On A Scale Of One To Ten: 8

Zombieland Movie Trailer

Monday, February 1, 2010


Nightmare In Wax Movie Review

One thing you notice as a fan of horror is that often when a horror movie is a success, there soon comes direct to video movies that basically rip off the successful horror movie with just enough difference to, I don’t know, not get them sued I guess. Most are bad with a very few select exceptions (Lost Voyage, an ode to Ghost Ship is an example). I thought this was a fairly new thing--Nightmare In Wax, a 1969 rip off of the 1953 Vincent Price classic House of Wax (which itself was a remake of another film, Mystery of the Wax Museum) proved me wrong. This is just an awful movie that I won’t bother to even talk about much. A scarred wax museum operator paralyzes people with an injection and turns them into living wax figures. The word boring isn't even strong enough to describe this snooze fest.

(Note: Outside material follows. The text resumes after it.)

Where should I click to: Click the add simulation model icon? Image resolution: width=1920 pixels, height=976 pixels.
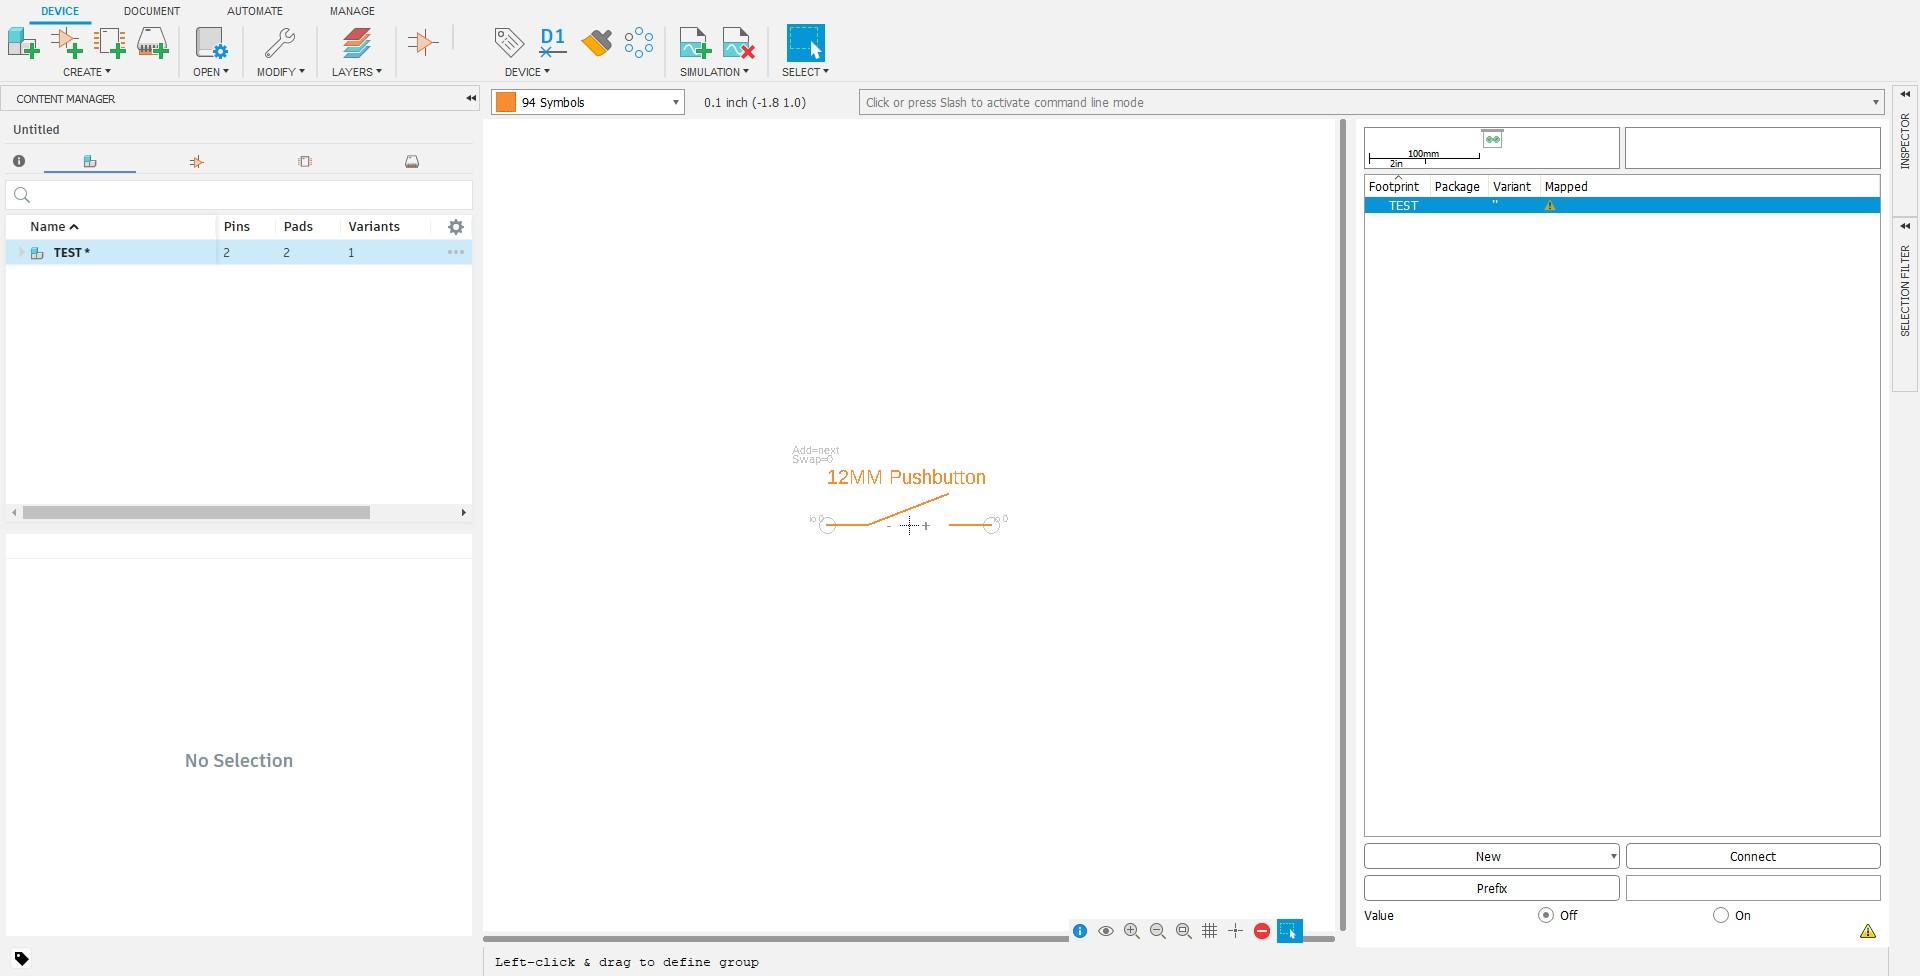694,43
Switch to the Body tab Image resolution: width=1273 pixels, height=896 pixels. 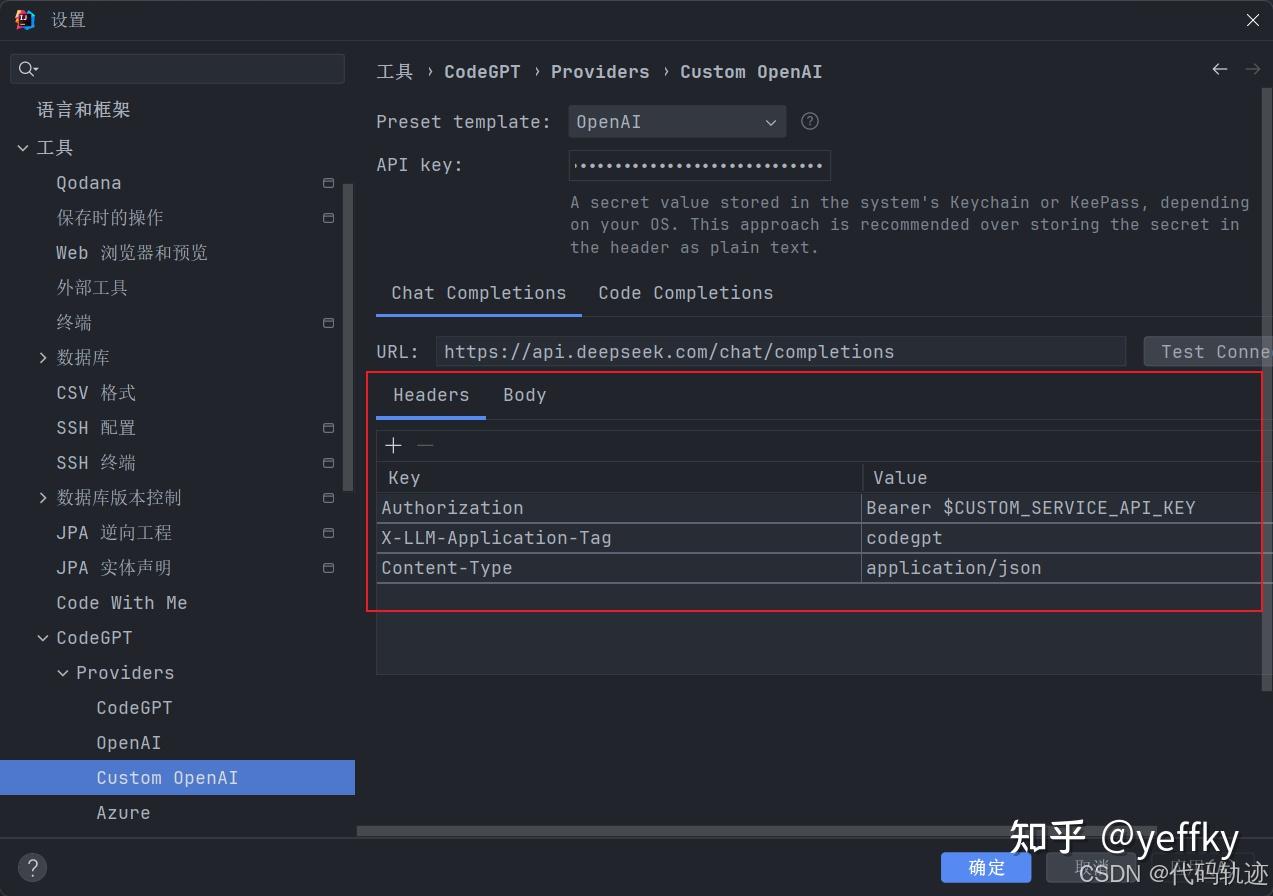pyautogui.click(x=524, y=395)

There is one, ONE, enjoyable scene in the movie, a surreal club scene where women “dance” in strange rhythms to a pretty decent song by a band named The T-Bones. Truly the only other enjoyment I got out of this movie was watching the “paralyzed” wax figures blink and move. These two things save this movie from receiving my first score of a 1. Skip it (unless you have tried everything else to get to sleep).